俳優座 高山真樹さんの朗読を聴いての感想をまとめました。(以下詩の抜粋)(文責 鶴ヶ島市 M.M.)

劇団 俳優座 高山真樹さん
朗読する高山真樹さん
「華人労働者移入方針」のため
日本軍は手当たりしだい
道々とらえ、数珠つなぎ
手に縄をかけられたまま
銃剣つきの監視のもとで
着いたところはハコダテという町
雨竜郡の炭坑へと追いたてられていった
仲間が生きながら殴り殺されていくのを
じっと見ているしかない無能さに
りゅうりぇんれんは何度震えだしたことだろう
逃げるのなら今だ! 雪もきれいに消えている(略)
厳しい或る冬の朝のこと
あなたはとうとう発見された
札幌に近い当別の山で 日本人の漁師によって
りゅうりぇんれんはスパイの嫌疑がかかっていた(略)
「不法入国者」「不法残留者」としてかたづけようとした(略)
昭和33年3月りゅうりぇんれんは雨にけむる東京についた
罪もない 兵士でもない 百姓を
こんなひどい目にあわせた
「華人労働者移入方針」
かつてこの案を練った商工大臣が
今は総理大臣となっている不思議な首都へ(後略)

 8月5日午後、原爆絵画展の特別企画のひとつである俳優座の高山真樹さんによる詩の朗読を会場に訪れた皆さんと共に聴いた。会場内に高山さんの声が透る。

 高山真樹さんは、静かに響く美しい声で朗々と、時に凛と研ぎ澄まされた語りで茨木のり子さんの詩を私たちに伝えて下さった。
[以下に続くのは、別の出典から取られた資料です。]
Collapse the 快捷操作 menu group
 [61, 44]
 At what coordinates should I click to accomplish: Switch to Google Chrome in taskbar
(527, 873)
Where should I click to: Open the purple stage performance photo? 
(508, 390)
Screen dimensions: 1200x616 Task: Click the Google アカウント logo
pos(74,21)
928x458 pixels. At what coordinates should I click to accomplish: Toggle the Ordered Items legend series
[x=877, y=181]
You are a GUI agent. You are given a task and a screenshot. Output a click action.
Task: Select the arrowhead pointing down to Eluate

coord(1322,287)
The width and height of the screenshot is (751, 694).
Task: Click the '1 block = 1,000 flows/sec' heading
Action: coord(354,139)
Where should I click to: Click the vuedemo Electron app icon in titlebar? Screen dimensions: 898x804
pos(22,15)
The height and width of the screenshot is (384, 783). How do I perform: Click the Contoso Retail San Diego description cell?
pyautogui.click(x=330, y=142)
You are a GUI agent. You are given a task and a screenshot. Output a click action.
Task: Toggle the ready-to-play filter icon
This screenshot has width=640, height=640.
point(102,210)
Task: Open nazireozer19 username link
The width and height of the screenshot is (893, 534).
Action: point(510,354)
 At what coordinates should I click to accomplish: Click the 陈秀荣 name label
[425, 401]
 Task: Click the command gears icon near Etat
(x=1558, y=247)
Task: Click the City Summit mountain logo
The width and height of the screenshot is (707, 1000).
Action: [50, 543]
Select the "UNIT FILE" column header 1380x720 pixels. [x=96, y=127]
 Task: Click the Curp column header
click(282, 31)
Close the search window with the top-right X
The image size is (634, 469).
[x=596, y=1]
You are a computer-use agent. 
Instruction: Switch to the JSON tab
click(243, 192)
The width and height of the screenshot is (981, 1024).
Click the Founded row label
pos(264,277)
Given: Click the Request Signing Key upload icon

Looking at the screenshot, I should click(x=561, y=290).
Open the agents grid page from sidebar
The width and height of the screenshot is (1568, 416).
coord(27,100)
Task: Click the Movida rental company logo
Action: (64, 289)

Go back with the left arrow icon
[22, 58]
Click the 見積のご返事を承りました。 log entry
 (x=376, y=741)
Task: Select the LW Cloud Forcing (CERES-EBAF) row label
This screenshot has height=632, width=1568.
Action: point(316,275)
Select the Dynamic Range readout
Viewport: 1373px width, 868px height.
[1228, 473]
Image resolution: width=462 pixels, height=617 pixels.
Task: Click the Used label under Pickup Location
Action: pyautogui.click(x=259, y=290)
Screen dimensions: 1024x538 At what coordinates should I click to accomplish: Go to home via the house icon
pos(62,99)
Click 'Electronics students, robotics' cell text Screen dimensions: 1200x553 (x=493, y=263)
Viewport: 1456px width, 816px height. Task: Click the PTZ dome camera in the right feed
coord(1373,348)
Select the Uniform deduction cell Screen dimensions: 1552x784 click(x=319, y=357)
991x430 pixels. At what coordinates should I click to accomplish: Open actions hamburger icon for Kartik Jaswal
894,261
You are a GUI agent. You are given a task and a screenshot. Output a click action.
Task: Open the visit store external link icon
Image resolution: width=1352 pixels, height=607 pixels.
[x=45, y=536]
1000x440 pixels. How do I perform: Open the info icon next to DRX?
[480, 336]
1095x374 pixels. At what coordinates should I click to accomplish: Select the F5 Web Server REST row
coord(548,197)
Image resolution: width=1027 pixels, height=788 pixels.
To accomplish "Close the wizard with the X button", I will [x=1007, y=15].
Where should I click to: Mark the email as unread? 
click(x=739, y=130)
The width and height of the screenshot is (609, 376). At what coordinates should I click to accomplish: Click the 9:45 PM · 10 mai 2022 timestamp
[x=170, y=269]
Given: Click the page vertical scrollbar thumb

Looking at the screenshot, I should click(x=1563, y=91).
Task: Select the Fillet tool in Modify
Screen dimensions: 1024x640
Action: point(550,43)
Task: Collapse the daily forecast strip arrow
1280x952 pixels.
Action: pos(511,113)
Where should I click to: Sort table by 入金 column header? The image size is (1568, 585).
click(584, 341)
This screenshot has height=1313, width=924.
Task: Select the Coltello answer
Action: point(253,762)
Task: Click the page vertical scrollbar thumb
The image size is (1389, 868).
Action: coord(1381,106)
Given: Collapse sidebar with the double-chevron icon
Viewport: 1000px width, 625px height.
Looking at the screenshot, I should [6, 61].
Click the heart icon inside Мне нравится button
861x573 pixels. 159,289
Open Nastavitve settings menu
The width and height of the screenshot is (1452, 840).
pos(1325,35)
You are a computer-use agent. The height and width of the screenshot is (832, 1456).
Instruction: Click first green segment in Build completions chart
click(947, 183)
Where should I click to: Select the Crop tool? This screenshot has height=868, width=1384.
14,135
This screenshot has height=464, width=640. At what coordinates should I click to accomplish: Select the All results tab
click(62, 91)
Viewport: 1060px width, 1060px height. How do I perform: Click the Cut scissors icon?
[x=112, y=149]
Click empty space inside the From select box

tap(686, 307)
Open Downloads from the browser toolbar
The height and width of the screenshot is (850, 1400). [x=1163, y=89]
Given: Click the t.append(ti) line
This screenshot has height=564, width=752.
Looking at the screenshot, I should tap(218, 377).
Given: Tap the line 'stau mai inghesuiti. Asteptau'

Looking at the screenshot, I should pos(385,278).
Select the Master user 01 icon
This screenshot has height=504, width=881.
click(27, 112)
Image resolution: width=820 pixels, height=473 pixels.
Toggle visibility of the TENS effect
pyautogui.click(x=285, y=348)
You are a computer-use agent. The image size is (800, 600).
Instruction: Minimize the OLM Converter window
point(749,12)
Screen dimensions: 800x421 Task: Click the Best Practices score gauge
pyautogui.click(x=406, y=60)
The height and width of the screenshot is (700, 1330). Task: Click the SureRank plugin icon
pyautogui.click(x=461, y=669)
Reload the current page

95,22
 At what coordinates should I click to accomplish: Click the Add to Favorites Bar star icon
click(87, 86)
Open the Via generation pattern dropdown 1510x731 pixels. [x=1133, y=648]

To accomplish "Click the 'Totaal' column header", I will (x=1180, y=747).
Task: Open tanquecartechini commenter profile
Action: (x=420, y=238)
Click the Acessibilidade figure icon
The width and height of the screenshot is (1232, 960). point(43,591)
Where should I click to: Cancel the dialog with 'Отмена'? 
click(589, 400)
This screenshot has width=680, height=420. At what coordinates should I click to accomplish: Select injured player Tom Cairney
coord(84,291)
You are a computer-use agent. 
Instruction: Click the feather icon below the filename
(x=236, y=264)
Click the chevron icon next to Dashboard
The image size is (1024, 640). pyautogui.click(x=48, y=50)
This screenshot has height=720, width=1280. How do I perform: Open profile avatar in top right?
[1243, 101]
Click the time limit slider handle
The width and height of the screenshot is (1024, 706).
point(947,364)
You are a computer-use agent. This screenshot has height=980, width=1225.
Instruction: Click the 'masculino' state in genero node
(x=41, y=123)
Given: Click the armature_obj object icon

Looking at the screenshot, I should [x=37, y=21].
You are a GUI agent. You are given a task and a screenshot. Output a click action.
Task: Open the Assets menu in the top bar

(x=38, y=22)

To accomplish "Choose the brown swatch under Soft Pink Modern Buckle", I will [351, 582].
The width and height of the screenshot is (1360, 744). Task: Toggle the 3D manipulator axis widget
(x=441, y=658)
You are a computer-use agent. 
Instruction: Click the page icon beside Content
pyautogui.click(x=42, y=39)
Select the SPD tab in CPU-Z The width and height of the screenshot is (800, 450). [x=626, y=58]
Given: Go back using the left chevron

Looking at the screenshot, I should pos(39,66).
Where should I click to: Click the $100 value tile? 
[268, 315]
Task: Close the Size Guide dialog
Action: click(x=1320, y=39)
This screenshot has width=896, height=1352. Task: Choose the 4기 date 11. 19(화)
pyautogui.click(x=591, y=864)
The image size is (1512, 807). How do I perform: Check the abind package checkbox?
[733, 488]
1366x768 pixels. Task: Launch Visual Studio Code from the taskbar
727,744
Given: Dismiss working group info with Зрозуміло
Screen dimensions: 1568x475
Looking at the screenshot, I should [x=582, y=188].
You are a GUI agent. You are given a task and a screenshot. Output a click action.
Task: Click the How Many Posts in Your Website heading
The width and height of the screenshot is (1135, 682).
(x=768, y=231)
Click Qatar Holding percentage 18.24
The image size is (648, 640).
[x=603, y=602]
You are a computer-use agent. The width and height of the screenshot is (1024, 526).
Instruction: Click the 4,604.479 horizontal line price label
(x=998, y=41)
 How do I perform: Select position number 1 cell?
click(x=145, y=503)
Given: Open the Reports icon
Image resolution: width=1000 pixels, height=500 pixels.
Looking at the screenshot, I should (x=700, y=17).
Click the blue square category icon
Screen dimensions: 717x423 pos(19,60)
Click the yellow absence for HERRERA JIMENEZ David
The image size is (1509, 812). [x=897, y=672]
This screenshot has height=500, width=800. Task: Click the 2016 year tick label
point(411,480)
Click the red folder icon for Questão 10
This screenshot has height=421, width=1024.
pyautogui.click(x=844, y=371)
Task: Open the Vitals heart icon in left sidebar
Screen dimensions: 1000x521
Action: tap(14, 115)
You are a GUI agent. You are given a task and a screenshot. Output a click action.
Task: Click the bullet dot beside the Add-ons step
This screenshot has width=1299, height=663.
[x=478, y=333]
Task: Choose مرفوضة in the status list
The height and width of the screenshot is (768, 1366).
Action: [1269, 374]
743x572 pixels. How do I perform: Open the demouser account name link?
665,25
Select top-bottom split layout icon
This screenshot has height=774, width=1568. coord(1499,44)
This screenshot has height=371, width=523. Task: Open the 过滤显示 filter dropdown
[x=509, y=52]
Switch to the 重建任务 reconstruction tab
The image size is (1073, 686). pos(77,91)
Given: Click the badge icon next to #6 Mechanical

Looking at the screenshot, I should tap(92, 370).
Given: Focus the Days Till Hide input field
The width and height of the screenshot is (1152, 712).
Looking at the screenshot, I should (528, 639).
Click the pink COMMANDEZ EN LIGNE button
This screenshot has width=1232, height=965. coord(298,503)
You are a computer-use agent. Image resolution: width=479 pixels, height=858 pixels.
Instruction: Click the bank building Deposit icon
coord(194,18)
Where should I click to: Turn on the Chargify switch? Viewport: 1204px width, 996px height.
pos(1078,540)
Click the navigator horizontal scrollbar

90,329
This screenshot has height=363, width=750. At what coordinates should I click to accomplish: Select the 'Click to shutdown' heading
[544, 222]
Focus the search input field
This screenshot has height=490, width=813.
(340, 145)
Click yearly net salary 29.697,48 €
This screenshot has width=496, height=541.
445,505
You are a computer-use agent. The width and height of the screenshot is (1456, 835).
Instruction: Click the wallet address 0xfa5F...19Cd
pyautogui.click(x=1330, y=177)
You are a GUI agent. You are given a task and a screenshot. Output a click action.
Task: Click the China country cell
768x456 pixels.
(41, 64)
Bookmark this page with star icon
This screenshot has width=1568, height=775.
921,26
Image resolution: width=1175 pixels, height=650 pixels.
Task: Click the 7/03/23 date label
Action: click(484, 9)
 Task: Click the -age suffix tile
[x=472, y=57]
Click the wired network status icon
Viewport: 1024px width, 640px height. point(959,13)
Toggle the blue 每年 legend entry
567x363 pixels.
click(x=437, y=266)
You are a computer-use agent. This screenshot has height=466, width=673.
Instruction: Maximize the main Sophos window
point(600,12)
『りゅうりぇんれんのものがたり』に聞く者は涙した。
 とても長いこの詩の朗読が終わった後、交流会があり、「高校の修学旅行で韓国に行ってきた」という男生徒は「韓国の独立記念館へも行ってきた。まだ戦争をやっている国があるので、こういうことをもっとたくさんの人たちに知ってもらいたい」と話し、80代の男性は、 「私たち大人がどういう社会を作っていくのか、が今、問われている」と話された。

 劉連仁さんが生まれ育った中国山東省から連行されたのは1944年9月、北海道の昭和炭坑で働かされ、頻繁に暴行も受けた。1945年7月「このままでは殺される」と逃げ、1958年2月に発見された。
 「華人労働者移入」の閣議決定をしたのは東条英機内閣の時、商工大臣岸信介。「不法残留の疑い、出頭せよ」「強制かどうか確かめるすべがない」と劉さんに冷たい態度で終始したときの政府は岸信介内閣。
 上京した劉さんは、4月8日、政府が渡そうとした10万円を受け取らず、2日後に東京湾から帰国した、という。
 私たちが学校で習った社会科や歴史って何だったのか。これまで知らされることのなかった加害国日本の一面。
 平和を願う思いを私たち一人ひとりがどう行動に結び付けていくのか。私たちの課題です。

 今年、2001年7月12日、東京地裁は、劉さんの逃走生活を「筆舌に尽くしがたい過酷な体験」と表現し、国の賠償責任を認めた。
 だが、昨年9月、劉さんは判決を聞かぬまま、87歳で亡くなった。